Item 1.01. Entry into a Material Definitive Agreement.
On July 25, 2019, Clear Channel Outdoor Holdings, Inc. (the “Company”) entered into an underwriting agreement (the “Underwriting Agreement”) with Morgan Stanley & Co. LLC, J.P. Morgan Securities LLC and Barclays Capital Inc., as the representatives for the underwriters named in Schedule I thereto (the “Underwriters”), in connection with the offering of 100,000,000 shares of the Company’s common stock, par value $0.01 per share (the “Common Stock”), sold by the Company (the “Offering”) at a public offering price of $3.50 per share. Under the terms of the Underwriting Agreement, the Company granted the Underwriters a30-day option to purchase up to 15,000,000 additional shares of Common Stock on the same terms.
The Underwriting Agreement contains customary representations, warranties, covenants and conditions. In the Underwriting Agreement, the Company agreed to indemnify the Underwriters against certain liabilities that could be incurred by them in connection with the Offering.
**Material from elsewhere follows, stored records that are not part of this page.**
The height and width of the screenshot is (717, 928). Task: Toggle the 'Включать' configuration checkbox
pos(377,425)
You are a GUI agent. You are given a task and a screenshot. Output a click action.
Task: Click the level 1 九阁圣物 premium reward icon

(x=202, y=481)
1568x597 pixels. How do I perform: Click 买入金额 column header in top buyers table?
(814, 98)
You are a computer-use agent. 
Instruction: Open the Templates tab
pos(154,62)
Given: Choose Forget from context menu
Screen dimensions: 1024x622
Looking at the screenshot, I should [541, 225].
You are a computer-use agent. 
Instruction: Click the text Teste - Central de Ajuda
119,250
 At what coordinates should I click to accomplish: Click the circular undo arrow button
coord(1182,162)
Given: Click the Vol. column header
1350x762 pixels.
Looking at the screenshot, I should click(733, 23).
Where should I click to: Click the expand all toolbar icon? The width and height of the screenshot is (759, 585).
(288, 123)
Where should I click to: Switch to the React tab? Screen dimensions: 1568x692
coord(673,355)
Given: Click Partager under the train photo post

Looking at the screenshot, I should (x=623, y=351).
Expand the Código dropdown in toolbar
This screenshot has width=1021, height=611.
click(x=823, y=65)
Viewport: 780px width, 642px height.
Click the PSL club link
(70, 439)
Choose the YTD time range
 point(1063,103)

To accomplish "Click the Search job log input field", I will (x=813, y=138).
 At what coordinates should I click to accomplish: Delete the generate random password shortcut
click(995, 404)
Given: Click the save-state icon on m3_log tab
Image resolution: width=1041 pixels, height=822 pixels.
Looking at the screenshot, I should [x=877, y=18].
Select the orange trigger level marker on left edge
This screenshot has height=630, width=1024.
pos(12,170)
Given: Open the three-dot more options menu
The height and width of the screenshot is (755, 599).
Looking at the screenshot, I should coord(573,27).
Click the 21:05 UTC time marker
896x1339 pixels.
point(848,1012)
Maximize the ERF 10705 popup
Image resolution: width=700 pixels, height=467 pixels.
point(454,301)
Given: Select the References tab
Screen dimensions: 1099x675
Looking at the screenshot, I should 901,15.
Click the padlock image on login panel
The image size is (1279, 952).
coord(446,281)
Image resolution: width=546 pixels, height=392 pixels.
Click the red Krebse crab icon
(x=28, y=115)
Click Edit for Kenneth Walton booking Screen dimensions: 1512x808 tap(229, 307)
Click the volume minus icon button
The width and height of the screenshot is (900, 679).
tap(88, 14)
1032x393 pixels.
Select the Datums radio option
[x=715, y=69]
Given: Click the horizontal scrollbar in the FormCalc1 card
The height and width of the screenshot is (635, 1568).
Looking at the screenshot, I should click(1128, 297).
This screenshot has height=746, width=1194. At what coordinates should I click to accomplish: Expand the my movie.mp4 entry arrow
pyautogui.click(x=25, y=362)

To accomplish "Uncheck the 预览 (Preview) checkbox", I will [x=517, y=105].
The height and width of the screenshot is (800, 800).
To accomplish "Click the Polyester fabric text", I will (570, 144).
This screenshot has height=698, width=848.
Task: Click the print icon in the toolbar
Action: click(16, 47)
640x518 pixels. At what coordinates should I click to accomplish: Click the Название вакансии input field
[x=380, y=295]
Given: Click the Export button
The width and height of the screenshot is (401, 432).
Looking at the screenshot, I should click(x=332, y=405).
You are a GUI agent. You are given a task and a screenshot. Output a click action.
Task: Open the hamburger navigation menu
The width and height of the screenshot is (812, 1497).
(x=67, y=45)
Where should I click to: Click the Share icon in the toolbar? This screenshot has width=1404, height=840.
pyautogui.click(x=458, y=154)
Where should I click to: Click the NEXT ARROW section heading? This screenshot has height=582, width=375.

The Offering was made pursuant to an effective Registration Statement on FormS-3 (FileNo. 333-232517) filed with the Securities and Exchange Commission (the “SEC”) on July 2, 2019. A prospectus supplement relating to the Offering has been filed with the SEC. The Offering closed on July 30, 2019.
The Company received net proceeds from the Offering of approximately $333.5 million after deducting the underwriting discount and the estimated expenses of the Offering. The Company will use the net proceeds of the Offering, together with cash on hand, to redeem $333,475,000 aggregate principal amount of the 9.25% Senior Subordinated Notes due 2024 (the “CCWH Notes”) of Clear Channel Worldwide Holdings, Inc., a subsidiary of the Company (“CCWH”), on August 22, 2019.
The foregoing summary of the Underwriting Agreement is qualified in its entirety by reference to the Underwriting Agreement, which is attached as Exhibit 1.1 to this Report and is incorporated herein by reference.
Item 1.02. Termination of a Material Definitive Agreement
On July 30, 2019, in connection with the closing of the Offering, the revolving loan agreement, dated as of May 1, 2019, among Clear Channel Outdoor, LLC and Clear Channel International, Ltd., subsidiaries of the Company, and iHeartCommunications, Inc. (“iHeartCommunications”), providing for a line of credit in an aggregate amount not to exceed $200 million from iHeartCommunications (the “iHeart Line of Credit”), was terminated. At the time of the termination of the iHeart Line of Credit, no borrowings were outstanding thereunder. There are no early termination penalties payable in connection with the termination of the iHeart Line of Credit.
Item 2.04.Triggering Events That Accelerate or Increase a Direct Financial Obligation or an Obligation under anOff-Balance Sheet Arrangement.
On July 30, 2019, CCWH amended the conditional notice of redemption previously delivered to the holders of the CCWH Notes on July 23, 2019 to redeem a portion of the CCWH Notes. As amended, the conditional notice of redemption provides that CCWH will redeem $333,475,000 aggregate principal amount of the CCWH Notes on August 22, 2019 (the “Redemption Date”), pursuant to the terms of the indenture governing the CCWH Notes. The redemption price for the CCWH Notes will be 103% of the principal amount thereof, plus accrued and unpaid interest to the Redemption Date. CCWH’s obligation to redeem the CCWH Notes on the Redemption Date had been conditioned upon, among other things, the completion of the Offering. The conditions have been satisfied, and on the Redemption Date, the redemption payment of $333,475,000 aggregate principal amount of the CCWH Notes will become due and payable.
Item 8.01. Other Events.
On July 25, 2019, the Company issued a press release announcing that it had priced the Offering. A copy of the press release is furnished as Exhibit 99.1 to this Report and is incorporated herein by reference. Kirkland & Ellis LLP has issued an opinion, dated July 30, 2019, to the Company regarding certain legal matters with respect to the Offering, a copy of which is filed as Exhibit 5.1 hereto.